The question is especially relevant for OpenAI, which faces its own legal challenges. The company has been sued by several media companies and authors who accuse it of illegally using copyrighted material to train its AI models.

Justin Hughes, a Loyola Law School professor specializing in intellectual property, AI, and data rights, said OpenAI’s accusations against DeepSeek are “deeply ironic,” given the company’s own legal troubles.

“OpenAI has had no problem taking everyone else’s content and claiming it’s ‘fair,'” Hughes told VOA in an email.

“If the reports are accurate that OpenAI violated other platforms’ terms of service to get the training data it has wanted, that would just add an extra layer of irony – dare we say hypocrisy – to OpenAI complaining about DeepSeek.”

DeepSeek has not responded to OpenAI’s accusations. In a technical paper released with its new chatbot, DeepSeek acknowledged that some of its models were trained alongside other open-source models – such as Qwen, developed by China’s Alibaba, and Llama, released by Meta – according to Johnny Zou, a Hong Kong-based AI investment specialist.

However, OpenAI appears to be alleging that DeepSeek improperly used its closed-source models – which cannot be freely accessed or used to train other AI systems.

“It’s quite a serious statement,” said Zou, who noted that OpenAI has not yet presented evidence of wrongdoing by DeepSeek.

Proving improper distillation may be difficult without disclosing details on how its own models were trained, Zou added.

Even if OpenAI presents concrete proof, its legal options may be limited. Although Zou noted that the company could pursue a case against DeepSeek for violating its terms of service, not all experts believe such a claim would hold up in court.

“Even assuming DeepSeek trained on OpenAI’s data, I don’t think OpenAI has much of a case,” said Mark Lemley, a professor at Stanford Law School who specializes in intellectual property and technology.

Even though AI models often have restrictive terms of service, “no model creator has actually tried to enforce these terms with monetary penalties or injunctive relief,” Lemley wrote in a recent paper with co-author Peter Henderson.

The paper argues that these restrictions may be unenforceable, since the materials they aim to protect are “largely not copyrightable.”

“There are compelling reasons for many of these provisions to be unenforceable: they chill good faith research, constrain competition, and create quasi-copyright ownership where none should exist,” the paper noted.

OpenAI’s main legal argument would likely be breach of contract, said Hughes. Even if that were the case, though, he added, “good luck enforcing that against a Chinese company without meaningful assets in the United States.”

Possible options

The financial stakes are adding urgency to the debate. U.S. tech stocks dipped Monday after following news of DeepSeek’s advances, though they later regained some ground.

Commerce nominee Lutnick suggested that further government action, including tariffs, could be used to deter China from copying advanced AI models.

But speaking the same day, U.S. President Donald Trump appeared to take a different view, surprising some industry insiders with an optimistic take on DeepSeek’s breakthrough.

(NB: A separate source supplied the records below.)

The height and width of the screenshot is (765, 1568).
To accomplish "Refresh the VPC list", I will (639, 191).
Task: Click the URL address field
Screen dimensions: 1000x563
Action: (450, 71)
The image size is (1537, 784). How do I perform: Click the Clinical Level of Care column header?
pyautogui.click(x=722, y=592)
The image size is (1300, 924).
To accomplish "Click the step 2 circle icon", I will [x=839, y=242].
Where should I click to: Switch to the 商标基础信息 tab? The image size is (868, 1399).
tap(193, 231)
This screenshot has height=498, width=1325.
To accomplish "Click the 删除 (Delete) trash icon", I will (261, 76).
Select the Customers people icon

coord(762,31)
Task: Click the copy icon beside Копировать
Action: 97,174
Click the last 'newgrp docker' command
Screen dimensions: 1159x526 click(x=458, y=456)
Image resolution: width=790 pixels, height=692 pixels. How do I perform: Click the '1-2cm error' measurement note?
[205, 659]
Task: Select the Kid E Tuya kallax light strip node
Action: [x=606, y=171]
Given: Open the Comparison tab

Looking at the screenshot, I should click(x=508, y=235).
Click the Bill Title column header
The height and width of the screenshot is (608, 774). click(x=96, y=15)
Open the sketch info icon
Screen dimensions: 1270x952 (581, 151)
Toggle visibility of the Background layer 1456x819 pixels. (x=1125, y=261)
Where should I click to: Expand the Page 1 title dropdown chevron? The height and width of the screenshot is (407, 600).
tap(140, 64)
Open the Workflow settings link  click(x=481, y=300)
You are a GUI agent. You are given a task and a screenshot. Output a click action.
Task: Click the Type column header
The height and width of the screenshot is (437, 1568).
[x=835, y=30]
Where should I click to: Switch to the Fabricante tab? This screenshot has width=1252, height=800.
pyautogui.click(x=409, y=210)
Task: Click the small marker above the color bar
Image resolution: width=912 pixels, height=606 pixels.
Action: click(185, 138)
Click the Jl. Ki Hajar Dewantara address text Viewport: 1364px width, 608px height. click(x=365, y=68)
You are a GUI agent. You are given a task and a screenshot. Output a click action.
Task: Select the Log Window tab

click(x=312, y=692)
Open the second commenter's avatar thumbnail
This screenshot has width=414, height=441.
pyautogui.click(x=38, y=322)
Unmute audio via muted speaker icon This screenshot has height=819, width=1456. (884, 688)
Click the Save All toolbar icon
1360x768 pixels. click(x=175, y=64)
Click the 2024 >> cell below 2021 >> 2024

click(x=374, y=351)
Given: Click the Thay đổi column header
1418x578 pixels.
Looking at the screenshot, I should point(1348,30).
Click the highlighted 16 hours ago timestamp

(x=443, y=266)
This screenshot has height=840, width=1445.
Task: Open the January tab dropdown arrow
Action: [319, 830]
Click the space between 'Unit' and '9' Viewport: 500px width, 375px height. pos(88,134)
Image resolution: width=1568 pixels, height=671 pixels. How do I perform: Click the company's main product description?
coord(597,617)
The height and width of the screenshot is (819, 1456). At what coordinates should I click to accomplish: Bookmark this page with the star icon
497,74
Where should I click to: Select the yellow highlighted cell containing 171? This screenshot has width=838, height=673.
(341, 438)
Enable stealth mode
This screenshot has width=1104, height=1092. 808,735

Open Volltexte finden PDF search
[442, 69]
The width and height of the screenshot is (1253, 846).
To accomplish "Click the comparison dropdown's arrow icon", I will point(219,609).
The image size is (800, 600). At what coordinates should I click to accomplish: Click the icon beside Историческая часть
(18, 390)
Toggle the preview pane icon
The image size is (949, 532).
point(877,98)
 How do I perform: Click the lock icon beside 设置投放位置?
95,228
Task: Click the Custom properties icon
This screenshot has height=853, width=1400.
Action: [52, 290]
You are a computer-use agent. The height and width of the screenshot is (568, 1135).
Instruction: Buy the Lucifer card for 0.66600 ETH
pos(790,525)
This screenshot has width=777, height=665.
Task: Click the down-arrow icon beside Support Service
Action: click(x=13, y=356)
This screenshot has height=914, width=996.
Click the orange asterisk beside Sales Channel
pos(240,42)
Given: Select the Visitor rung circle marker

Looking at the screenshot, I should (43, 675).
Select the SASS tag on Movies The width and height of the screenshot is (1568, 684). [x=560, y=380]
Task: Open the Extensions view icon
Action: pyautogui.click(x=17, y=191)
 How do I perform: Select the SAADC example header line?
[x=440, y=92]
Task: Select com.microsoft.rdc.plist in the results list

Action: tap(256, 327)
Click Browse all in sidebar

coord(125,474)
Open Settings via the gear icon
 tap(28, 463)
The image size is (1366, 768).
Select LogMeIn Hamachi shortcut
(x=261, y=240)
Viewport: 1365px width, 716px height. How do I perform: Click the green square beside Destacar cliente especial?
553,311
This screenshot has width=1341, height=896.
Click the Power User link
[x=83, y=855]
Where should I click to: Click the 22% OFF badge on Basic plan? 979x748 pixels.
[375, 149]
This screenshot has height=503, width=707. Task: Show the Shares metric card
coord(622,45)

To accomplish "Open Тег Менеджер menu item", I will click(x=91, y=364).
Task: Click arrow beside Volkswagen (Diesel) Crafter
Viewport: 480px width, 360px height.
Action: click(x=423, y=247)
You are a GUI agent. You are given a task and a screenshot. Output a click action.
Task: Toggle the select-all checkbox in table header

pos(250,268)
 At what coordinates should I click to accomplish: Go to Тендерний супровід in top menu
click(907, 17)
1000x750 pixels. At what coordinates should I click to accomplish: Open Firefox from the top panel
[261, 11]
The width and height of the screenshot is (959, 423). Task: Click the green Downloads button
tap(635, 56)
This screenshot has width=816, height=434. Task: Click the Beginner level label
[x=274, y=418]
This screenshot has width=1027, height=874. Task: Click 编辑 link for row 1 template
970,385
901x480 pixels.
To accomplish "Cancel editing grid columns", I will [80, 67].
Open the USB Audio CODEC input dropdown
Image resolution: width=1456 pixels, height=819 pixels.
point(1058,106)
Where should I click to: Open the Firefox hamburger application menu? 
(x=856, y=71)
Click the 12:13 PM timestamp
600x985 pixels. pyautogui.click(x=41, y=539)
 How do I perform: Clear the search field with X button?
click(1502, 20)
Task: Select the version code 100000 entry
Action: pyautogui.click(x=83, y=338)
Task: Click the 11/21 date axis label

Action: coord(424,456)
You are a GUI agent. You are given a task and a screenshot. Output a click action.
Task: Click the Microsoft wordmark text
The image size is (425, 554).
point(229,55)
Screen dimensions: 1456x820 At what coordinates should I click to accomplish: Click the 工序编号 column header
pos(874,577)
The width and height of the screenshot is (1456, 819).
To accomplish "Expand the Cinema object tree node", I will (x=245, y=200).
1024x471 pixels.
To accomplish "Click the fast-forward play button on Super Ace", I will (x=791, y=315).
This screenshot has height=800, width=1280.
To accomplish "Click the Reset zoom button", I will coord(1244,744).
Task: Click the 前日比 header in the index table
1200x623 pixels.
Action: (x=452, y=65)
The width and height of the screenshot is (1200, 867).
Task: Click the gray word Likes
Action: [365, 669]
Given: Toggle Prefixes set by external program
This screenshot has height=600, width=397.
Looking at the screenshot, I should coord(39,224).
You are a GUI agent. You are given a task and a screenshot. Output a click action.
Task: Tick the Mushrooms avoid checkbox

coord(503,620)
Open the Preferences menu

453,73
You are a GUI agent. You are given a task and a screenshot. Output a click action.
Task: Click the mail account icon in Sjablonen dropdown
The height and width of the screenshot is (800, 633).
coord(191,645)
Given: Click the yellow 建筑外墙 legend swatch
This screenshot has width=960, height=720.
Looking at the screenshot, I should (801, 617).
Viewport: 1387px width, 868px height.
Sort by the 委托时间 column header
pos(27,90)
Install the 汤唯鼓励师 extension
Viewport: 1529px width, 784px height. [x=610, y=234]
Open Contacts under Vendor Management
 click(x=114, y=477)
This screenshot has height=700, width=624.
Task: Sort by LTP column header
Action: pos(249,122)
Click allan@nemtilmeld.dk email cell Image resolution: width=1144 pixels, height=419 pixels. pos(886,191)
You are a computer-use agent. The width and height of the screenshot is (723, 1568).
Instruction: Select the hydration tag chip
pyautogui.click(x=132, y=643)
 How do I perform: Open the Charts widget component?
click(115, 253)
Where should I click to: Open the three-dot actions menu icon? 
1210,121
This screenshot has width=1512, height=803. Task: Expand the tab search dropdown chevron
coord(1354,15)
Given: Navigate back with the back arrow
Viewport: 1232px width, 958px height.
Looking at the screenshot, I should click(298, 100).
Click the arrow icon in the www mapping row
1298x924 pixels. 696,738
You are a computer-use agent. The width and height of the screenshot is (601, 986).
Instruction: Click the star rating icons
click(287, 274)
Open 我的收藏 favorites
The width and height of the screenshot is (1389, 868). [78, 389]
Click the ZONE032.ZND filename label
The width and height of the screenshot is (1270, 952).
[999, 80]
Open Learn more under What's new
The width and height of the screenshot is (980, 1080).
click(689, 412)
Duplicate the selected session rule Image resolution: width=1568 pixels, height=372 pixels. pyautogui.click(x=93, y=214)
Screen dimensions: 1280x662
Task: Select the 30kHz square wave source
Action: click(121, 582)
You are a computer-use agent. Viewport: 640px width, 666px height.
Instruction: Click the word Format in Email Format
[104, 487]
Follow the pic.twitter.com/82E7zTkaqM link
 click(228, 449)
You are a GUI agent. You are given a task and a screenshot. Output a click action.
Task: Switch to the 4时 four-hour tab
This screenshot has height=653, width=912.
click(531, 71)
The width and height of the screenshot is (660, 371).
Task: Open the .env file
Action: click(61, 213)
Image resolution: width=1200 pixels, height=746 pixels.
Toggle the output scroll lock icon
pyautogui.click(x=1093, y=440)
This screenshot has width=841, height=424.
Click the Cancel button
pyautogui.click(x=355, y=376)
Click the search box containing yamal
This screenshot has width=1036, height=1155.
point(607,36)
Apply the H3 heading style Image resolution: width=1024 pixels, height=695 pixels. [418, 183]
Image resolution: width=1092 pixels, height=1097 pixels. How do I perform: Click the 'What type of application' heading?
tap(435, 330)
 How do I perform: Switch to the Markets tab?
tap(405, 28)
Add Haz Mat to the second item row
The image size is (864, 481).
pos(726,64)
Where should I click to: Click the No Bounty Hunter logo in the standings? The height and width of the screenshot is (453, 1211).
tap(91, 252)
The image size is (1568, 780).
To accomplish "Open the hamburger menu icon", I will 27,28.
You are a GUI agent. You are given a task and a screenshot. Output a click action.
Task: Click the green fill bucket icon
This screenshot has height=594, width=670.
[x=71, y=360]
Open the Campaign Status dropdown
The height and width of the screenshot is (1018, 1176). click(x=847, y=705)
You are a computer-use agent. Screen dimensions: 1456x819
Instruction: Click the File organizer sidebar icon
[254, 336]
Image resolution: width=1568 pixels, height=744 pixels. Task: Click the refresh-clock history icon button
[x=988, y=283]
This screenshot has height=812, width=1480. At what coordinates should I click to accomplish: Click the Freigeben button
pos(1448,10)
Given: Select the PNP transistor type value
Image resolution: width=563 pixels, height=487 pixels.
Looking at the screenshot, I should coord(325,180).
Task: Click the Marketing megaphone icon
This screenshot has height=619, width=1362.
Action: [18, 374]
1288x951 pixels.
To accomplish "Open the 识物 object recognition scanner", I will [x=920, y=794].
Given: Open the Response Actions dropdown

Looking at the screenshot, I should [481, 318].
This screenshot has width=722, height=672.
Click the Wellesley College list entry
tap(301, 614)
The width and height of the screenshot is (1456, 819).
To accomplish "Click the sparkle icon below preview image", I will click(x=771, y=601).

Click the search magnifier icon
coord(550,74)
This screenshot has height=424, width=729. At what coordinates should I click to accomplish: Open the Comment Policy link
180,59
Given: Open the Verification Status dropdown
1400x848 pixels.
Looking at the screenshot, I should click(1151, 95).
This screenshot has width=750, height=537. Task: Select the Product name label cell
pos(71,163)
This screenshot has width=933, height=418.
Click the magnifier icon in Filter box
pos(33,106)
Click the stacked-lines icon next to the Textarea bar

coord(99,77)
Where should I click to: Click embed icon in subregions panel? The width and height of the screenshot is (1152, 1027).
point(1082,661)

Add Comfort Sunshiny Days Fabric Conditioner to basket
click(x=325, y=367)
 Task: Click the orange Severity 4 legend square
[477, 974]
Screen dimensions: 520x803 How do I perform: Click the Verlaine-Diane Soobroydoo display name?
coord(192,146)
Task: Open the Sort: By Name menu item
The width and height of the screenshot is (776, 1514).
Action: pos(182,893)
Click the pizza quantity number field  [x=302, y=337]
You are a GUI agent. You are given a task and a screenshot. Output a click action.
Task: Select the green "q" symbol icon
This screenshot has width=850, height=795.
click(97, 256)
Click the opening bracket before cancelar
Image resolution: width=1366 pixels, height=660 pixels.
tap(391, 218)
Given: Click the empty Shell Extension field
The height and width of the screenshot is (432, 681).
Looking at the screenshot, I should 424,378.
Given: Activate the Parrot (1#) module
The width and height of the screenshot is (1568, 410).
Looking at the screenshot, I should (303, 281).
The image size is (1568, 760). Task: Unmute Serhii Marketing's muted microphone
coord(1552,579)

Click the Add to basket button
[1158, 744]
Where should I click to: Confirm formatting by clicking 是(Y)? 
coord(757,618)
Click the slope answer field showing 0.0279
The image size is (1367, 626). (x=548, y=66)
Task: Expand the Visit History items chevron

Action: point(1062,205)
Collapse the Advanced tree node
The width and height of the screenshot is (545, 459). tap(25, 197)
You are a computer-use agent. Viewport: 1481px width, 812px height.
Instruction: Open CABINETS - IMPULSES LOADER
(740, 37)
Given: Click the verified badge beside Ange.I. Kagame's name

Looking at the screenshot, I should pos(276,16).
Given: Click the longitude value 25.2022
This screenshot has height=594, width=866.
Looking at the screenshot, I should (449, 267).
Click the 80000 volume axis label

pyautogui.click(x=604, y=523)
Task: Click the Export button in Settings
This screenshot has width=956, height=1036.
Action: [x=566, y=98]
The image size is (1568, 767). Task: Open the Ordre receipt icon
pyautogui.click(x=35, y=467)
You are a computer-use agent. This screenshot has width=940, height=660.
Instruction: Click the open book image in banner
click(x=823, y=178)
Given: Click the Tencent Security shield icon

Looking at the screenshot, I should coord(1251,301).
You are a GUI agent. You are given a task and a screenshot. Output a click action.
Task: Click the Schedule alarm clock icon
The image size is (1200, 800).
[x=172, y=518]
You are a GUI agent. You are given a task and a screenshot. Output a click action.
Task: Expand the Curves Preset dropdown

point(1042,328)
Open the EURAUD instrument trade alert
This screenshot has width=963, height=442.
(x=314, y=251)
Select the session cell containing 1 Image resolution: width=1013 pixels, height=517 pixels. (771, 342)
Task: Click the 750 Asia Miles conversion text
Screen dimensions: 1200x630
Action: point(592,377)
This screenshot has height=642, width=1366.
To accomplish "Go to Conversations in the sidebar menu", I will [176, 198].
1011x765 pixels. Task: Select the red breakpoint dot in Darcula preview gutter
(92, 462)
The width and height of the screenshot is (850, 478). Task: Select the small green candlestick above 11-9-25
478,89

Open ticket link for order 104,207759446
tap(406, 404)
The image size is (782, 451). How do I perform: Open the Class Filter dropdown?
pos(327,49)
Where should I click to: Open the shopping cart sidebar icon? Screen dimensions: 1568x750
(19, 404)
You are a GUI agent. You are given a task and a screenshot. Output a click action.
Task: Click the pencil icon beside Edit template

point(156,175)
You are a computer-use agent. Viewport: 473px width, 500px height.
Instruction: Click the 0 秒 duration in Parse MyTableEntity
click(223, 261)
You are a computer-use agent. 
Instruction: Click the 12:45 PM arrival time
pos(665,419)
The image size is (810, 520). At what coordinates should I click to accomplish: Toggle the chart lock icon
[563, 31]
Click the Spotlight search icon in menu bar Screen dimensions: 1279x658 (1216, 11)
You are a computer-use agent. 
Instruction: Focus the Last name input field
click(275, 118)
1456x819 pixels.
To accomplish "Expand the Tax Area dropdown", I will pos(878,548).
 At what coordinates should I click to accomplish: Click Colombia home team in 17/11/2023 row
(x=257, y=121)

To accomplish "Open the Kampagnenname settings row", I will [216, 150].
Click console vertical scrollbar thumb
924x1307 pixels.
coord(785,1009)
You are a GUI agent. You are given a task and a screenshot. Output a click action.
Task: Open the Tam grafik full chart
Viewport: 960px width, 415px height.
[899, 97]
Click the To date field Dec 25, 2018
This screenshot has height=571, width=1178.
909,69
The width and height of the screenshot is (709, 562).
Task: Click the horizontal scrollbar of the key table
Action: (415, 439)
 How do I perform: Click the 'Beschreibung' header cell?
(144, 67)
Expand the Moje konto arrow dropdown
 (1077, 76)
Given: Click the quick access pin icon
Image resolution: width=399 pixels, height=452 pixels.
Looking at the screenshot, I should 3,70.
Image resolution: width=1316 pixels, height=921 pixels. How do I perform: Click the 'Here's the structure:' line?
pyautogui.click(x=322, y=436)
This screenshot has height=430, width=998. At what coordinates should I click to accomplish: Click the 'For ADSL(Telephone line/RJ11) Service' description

The Chinese company’s low-cost model, Trump said, was “very much a positive development” for AI, because “instead of spending billions and billions, you’ll spend less, and you’ll come up with hopefully the same solution.”

If DeepSeek has succeeded in building a relatively cheap and competitive AI model, that may be bad for those with investment – or stock options – in current generative AI companies, Hughes said.

“But it might be good for the rest of us,” he added, noting that until recently it appeared that only the existing tech giants “had the resources to play in the generative AI sandbox.”

“If DeepSeek disproved that, we should hope that what can be done by a team of engineers in China can be done by a similarly resourced team of engineers in Detroit or Denver or Boston,” he said.